The researchers said these experiments suggest that the ability of PC1-CTT to attenuate the severity of ADPKD is mediated by its interaction with NNT.
The researchers then examined how the PC1-CTT fragment influenced the levels of metabolites, which are the intermediate or end products of metabolism, in the ADPKD mouse model.
The researchers reported that the PC1-CTT fragment helped normalize the metabolic profile in mice lacking the PKD-1 gene and reduced markers of oxidative stress.
The researchers said the expression of the PC1-CTT fragment in the ADPKD mouse model increased the expression of NNT compared with their counterparts that did not express the CTT fragment.
These results were consistent with findings from human samples, with tissue samples from the kidneys of individuals with ADPKD showing lower levels of the NNT than their healthy counterparts.
In addition, PC1-CTT also increased the expression of certain enzymes involved in oxidative phosphorylation, the pathway involved in energy production, in the ADPKD mouse model.
Dr.
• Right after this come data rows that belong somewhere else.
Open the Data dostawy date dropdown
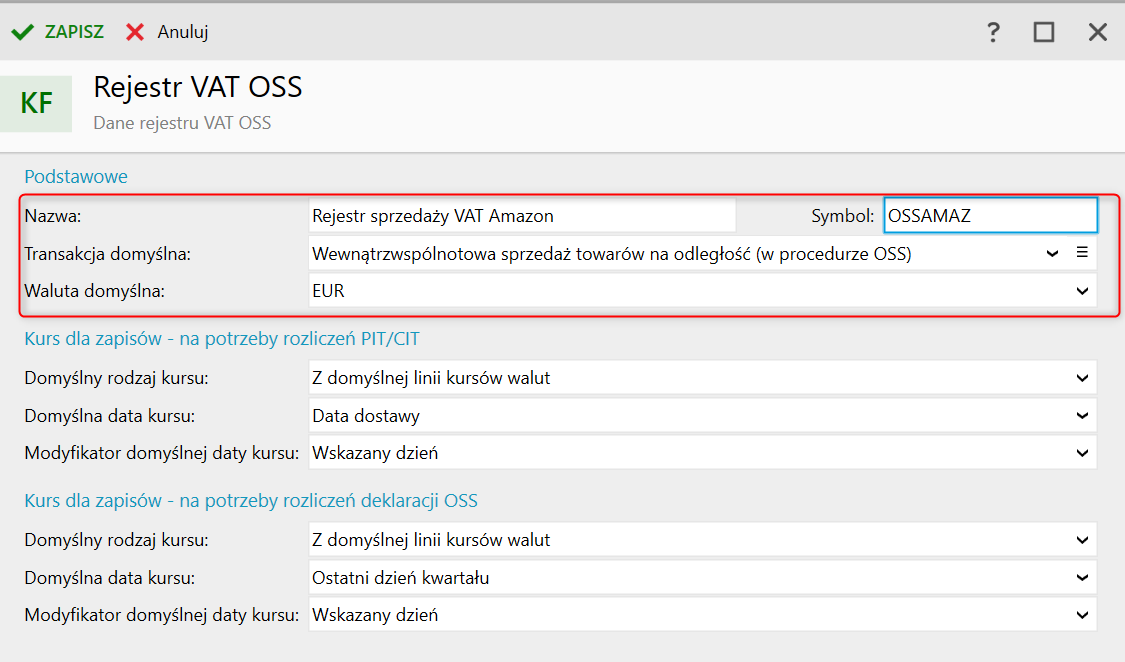click(x=1082, y=415)
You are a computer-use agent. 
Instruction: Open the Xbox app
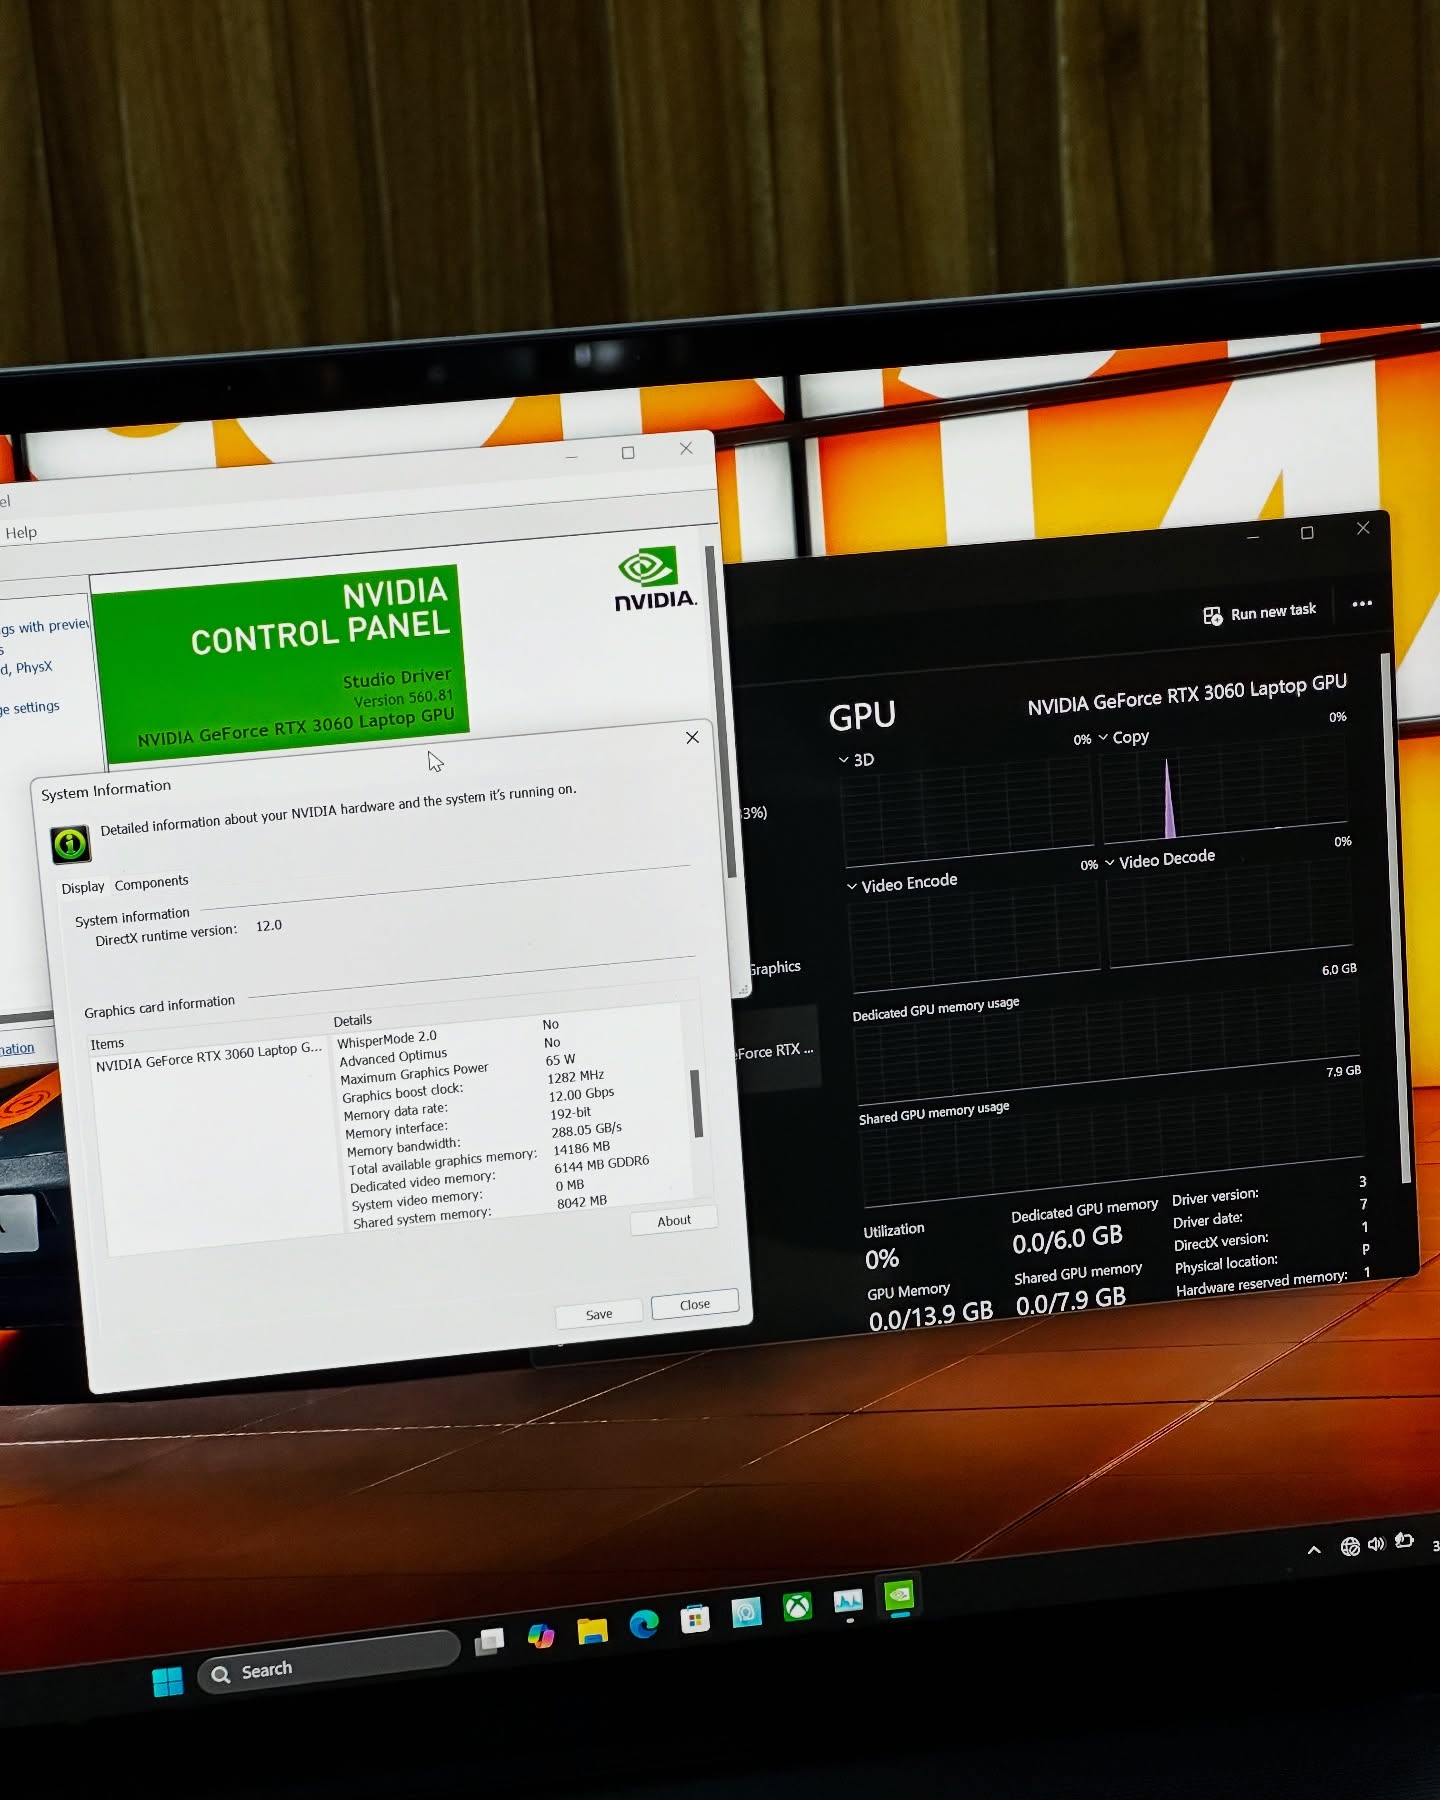tap(797, 1607)
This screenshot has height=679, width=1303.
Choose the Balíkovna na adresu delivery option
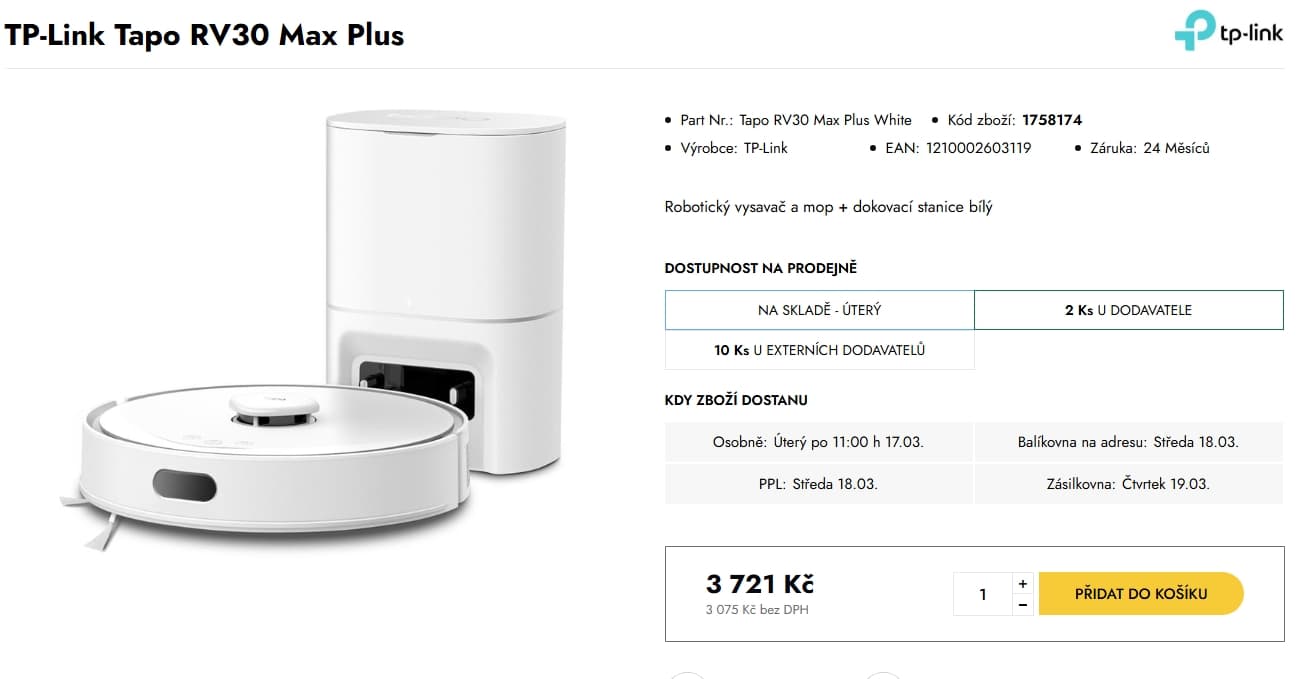(x=1128, y=442)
Diane Triolo, a nephrologist at Holy Name Medical Center in Teaneck, NJ, told Medical News Today that “the latest therapies for treatment include slowing the progression of the cysts but unfortunately have not shown to prevent them from forming which ultimately these cysts lead to end-stage renal disease.”
“Prior research has isolated the genes that have been shown to cause ADPKD,” she added. “[The present study provides] nephrologists and their patients hope for a potential cure rather than delay to end-stage renal disease in ADPKD. They have shown that expressing the C-terminal fragment of PC1 through interaction with Nicotinamide Nucleotide Transhydrogemase can suppress these cysts and preserve renal function in mouse tissue. This gives hope to millions of people and shows how important gene therapy is not only for ADPKD but for many other diseases as well.”